• **CONSEGNA**: Trascrivi senza modifiche il passo del brano sulla corruzione della politica che parte da "ROMA – Le dimissioni" e si chiude con "ospita la Capitale.".

• **BRANO FORNITO**:
┄┄┄┄┄┄┄┄┄┄┄┄┄┄┄┄┄┄┄┄
La politica? Corrotta perché non più sovrana. Alberto Burgio sul Manifesto

Pubblicato il 25 Settembre 2012 - 14:12 OLTRE 6 MESI FA

ROMA – Le dimissioni di Renata Polverini da governatrice del Lazio sono il fatto del giorno e come articolo del giorno vi proponiamo un commento di Alberto Burgio sul Manifesto, “Fallimento morale e antropologico, un’analisi delle cause della situazione disastrosa della democrazia in Italia, che non riguarda solo la destra di governo nella regione che ospita la Capitale.

Scrive Burgio: “La corruzione è il costo dell’emarginazione delle funzioni rappresentative. La classe politica ha accettato la propria riduzione a mansioni subordinate in cambio di vantaggi materiali”. E’ l’irrilevanza della politica, ghetto dorato al servizio di altri centri di potere (i mercati, le tecnocrazie) e non “casta”, a produrre la corruzione e quindi la delegittimazione della politica stessa.

La governatrice del Lazio ha rassegnato le dimissioni. Tanto doverose quanto insufficienti per sanare una democrazia ferita. Al punto che l’idea stessa di rappresentanza suona ironica. Oggi la casta è sinonimo di separatezza, oltre che di corruzione. Nei suoi comportamenti si manifesta la malattia terminale di un sistema politico in sfacelo. Fallimentare sul piano dei risultati materiali e impresentabile sul terreno morale e «antropologico».
┄┄┄┄┄┄┄┄┄┄┄┄┄┄┄┄┄┄┄┄
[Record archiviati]
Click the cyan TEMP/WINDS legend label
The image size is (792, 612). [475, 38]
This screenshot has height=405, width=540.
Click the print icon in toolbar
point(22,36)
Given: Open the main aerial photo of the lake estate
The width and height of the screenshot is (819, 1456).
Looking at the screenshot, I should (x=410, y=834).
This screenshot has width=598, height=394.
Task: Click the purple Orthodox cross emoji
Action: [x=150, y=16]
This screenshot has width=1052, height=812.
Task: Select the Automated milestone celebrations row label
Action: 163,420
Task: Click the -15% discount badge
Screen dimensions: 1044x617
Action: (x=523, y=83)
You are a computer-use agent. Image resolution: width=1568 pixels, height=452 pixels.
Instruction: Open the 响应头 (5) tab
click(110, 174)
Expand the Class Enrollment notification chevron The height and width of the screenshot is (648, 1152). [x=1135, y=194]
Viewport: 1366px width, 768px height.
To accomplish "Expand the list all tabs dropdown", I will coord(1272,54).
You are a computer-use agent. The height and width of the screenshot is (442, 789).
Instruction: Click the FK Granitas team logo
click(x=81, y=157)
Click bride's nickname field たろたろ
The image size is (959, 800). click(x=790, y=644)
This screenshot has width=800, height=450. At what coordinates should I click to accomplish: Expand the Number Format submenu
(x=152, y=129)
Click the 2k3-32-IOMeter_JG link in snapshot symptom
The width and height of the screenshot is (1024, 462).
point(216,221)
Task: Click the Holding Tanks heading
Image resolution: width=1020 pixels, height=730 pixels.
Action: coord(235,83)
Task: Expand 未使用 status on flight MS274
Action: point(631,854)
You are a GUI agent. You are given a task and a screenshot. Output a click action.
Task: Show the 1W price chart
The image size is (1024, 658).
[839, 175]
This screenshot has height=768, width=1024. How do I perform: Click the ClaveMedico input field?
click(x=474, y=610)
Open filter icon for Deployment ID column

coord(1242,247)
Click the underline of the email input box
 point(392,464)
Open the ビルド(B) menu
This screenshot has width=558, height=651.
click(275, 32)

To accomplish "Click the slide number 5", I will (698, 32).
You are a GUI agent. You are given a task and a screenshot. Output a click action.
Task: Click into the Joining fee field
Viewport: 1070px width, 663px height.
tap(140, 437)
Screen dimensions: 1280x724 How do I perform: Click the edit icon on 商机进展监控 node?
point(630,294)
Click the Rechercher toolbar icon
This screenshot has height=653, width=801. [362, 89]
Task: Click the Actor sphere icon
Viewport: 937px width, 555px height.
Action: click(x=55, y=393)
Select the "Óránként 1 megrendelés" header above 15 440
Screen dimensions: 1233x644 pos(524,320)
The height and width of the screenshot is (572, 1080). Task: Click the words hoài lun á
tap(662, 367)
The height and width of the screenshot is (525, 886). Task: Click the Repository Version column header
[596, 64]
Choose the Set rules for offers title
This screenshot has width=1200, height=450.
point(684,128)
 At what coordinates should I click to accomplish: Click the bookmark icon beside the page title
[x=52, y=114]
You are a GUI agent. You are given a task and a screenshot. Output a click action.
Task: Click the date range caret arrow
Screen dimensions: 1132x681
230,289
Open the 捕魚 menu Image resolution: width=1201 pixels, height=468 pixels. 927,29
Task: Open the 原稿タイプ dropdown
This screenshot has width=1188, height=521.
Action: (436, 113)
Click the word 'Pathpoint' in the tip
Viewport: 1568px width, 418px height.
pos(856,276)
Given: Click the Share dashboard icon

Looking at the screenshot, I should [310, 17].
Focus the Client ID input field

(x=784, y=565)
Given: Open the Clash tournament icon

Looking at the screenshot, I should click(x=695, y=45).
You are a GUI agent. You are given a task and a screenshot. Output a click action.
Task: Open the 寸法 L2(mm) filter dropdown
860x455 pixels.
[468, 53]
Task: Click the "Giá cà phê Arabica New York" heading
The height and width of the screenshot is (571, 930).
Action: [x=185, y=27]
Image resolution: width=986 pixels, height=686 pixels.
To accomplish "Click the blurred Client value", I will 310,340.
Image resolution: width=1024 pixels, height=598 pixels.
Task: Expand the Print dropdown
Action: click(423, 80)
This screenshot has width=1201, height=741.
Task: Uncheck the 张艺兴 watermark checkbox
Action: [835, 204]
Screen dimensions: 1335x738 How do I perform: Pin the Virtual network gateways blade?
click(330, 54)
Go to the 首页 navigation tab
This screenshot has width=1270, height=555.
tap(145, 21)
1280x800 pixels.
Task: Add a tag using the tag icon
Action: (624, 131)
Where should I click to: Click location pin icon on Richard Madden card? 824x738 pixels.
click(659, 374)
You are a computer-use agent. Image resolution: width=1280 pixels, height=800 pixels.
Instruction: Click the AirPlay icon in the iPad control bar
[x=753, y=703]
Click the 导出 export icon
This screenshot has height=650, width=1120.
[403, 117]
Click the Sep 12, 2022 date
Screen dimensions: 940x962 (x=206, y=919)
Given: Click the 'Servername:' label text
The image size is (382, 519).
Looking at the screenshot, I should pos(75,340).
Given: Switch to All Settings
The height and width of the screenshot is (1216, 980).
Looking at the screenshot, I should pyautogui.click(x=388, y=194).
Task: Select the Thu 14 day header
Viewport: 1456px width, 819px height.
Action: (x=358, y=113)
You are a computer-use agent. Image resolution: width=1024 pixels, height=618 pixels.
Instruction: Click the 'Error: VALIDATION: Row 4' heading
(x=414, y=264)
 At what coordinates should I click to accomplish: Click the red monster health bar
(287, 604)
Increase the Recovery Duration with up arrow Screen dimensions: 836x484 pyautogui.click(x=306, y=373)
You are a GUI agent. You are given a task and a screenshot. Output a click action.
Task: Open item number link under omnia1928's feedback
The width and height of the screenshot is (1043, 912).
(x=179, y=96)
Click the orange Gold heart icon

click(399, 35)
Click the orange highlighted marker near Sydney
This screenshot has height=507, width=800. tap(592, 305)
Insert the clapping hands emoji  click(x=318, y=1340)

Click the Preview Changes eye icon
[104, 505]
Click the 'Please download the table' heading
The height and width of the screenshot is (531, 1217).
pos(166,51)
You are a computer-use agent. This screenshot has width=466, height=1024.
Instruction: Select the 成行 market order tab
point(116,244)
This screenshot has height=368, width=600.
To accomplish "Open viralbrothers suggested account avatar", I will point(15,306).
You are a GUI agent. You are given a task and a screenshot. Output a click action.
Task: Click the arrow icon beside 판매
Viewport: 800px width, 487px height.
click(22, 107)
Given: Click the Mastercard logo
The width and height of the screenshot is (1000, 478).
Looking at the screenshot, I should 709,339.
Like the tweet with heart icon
┄┄┄┄┄┄┄┄┄┄┄┄┄┄┄┄┄┄┄┄
• **PROBLEMA RISOLTO**:
ROMA – Le dimissioni di Renata Polverini da governatrice del Lazio sono il fatto del giorno e come articolo del giorno vi proponiamo un commento di Alberto Burgio sul Manifesto, “Fallimento morale e antropologico, un’analisi delle cause della situazione disastrosa della democrazia in Italia, che non riguarda solo la destra di governo nella regione che ospita la Capitale.